→ Work task: What number of lines in the entries below include the string "computer"? Respond with that number alone.
*** Opening of Material for this exercise ***
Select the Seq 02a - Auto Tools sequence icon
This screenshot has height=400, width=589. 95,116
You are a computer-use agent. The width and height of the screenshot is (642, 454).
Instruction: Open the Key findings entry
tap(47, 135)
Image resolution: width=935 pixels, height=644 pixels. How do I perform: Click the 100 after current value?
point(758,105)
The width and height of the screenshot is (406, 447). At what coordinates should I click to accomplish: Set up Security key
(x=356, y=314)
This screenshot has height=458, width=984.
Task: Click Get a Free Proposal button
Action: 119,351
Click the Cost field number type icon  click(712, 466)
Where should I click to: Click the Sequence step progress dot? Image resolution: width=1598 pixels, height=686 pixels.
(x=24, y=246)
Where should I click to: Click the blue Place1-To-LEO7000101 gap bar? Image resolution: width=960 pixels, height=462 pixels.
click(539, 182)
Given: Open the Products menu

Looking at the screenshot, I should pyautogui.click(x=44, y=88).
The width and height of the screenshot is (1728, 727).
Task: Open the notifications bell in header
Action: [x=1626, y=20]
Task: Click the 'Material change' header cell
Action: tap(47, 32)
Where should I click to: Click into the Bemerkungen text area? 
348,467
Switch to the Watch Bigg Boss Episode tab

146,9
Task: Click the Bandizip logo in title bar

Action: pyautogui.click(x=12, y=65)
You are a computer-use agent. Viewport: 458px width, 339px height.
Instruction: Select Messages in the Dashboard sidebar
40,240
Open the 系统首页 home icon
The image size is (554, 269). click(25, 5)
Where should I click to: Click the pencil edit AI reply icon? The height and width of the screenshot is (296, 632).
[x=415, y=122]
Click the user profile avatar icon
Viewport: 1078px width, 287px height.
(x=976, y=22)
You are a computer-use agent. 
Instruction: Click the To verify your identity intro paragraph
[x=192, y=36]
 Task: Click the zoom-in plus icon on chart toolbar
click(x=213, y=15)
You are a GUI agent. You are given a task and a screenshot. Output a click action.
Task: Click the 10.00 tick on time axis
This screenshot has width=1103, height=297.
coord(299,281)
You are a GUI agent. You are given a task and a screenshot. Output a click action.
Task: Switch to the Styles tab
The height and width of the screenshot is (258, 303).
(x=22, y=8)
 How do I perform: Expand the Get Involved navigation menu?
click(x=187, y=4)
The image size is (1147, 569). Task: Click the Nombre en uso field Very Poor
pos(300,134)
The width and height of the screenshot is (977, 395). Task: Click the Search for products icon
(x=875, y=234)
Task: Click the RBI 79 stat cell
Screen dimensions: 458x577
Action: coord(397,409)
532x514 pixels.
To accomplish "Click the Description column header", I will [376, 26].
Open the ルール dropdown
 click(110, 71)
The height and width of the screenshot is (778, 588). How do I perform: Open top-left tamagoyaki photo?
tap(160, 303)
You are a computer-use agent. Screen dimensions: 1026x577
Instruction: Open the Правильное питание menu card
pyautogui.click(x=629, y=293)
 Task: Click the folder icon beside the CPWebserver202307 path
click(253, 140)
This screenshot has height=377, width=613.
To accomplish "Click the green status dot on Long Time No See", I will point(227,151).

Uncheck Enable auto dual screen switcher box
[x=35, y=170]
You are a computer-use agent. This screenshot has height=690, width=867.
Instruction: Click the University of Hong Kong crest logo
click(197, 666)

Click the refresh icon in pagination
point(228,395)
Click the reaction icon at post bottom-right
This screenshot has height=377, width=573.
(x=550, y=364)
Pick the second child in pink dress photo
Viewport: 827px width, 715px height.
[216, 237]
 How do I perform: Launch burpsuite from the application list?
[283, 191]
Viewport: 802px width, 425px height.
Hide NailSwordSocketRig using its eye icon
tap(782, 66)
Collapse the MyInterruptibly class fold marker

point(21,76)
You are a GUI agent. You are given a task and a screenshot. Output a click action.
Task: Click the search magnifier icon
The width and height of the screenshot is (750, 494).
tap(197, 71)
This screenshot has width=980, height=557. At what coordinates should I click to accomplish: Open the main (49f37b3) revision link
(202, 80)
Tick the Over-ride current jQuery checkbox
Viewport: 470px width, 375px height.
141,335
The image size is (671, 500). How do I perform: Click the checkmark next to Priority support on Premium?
*** Close of Material for this exercise ***
→ Answer to this problem: 5